AEM saw mixed attention from RBC, which cut its rating to "sector perform" from "outperform," but lifted its price target to $67 from $65 -- territory not explored in nearly five years. Barclays chimed in, too, boosting its target price to $61 from $50. Out of the gate, the gold stock has edged up 0.3% at $58.12 -- and, year-to-date, it's gained upwards of 120%. Also, the August outperformer is just a chip-shot away from four-year highs.

Options traders have been anticipating extended upside for AEM in recent weeks, buying to open four times as many calls as puts across the major exchanges. The gold stock's corresponding 10-day International Securities Exchange (ISE), Chicago Board Options Exchange (CBOE), and NASDAQ OMX PHLX (PHLX) call/put volume ratio of 4.04 ranks in the bullishly skewed 71st percentile of its annual range. Plus, this morning, buy-to-open activity is detected at Agnico Eagle Mines Ltd's in-the-money September 55 call.

Meanwhile, fellow gold stock ABX is up 2.2% at $21.70, benefiting from a price-target hike to $22 from $14 at Barclays. Similarly, the company's Canadian-traded shares saw their target price boosted to C$34 from C$33 at Canaccord Genuity. This sunny-side-up approach is warranted by the stock's long-term technical strength, having nearly tripled in value this year.

Work to complete »
1. Please revise the gold stock article starting at "AEM saw mixed" and ending at "from four-year highs.", with "chip-shot" swapped for "stone's throw".
2. Pick up the gold stock article after its final sentence and keep writing.

Recorded information »
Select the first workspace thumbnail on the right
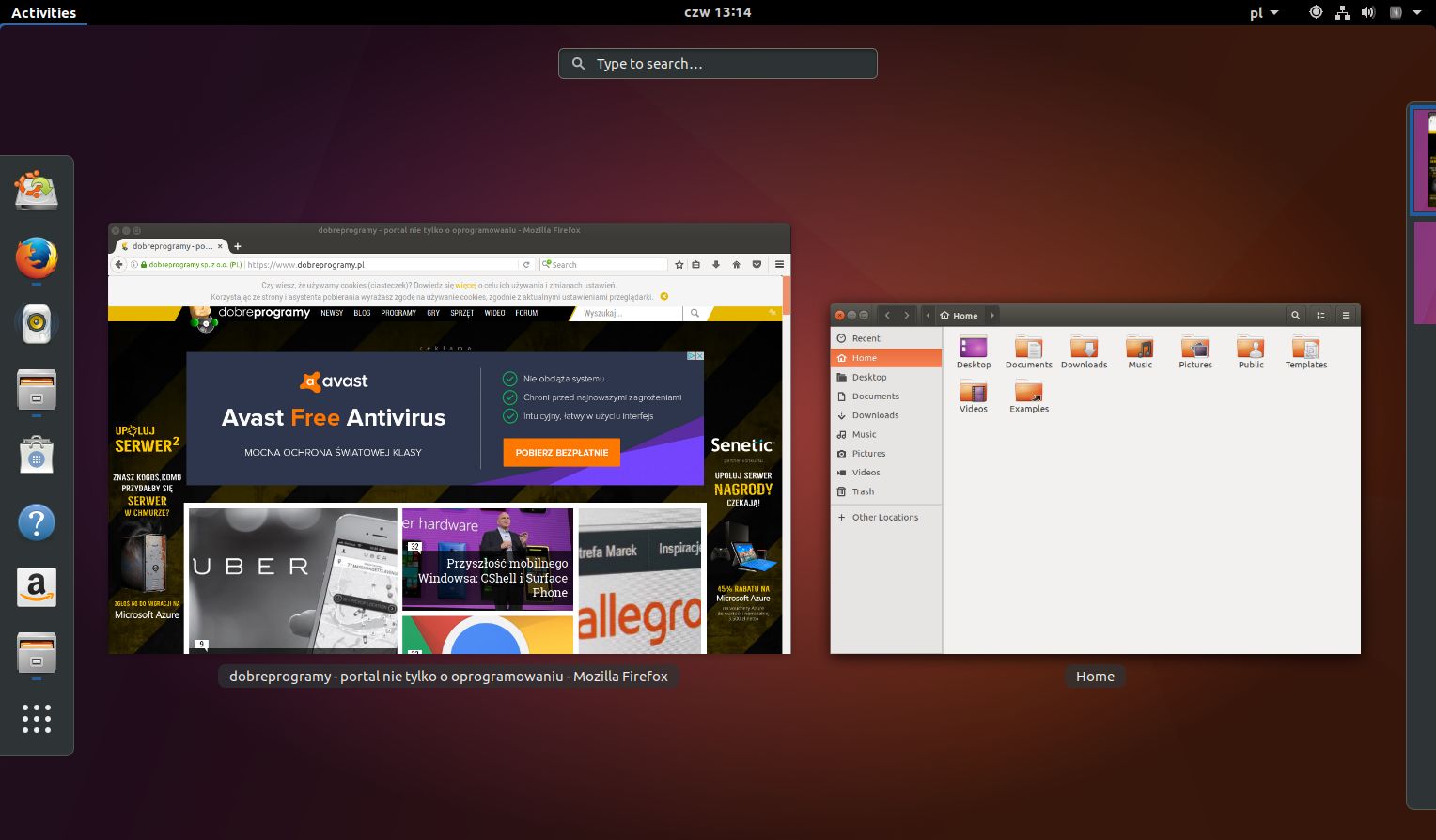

Answers by task »
1.
AEM saw mixed attention from RBC, which cut its rating to "sector perform" from "outperform," but lifted its price target to $67 from $65 -- territory not explored in nearly five years. Barclays chimed in, too, boosting its target price to $61 from $50. Out of the gate, the gold stock has edged up 0.3% at $58.12 -- and, year-to-date, it's gained upwards of 120%. Also, the August outperformer is just a stone's throw away from four-year highs.

2.
A capitulation among bearish options holdouts could add fuel to the fire, too. Barrick Gold Corporation's Schaeffer's put/call open interest ratio (SOIR) stands at 1.11, with puts outstripping calls among strikes expiring in the next three months. What's more, this SOIR ranks in the put-skewed 85th percentile of its annual range.

As alluded to, gold has come under pressure lately amid rising rate-hike expectations, as higher interest rates increase the opportunity cost of holding the non-yielding metal, especially as the dollar strengthens. That said, precious metals remain far and away the best-performing sector over the past year.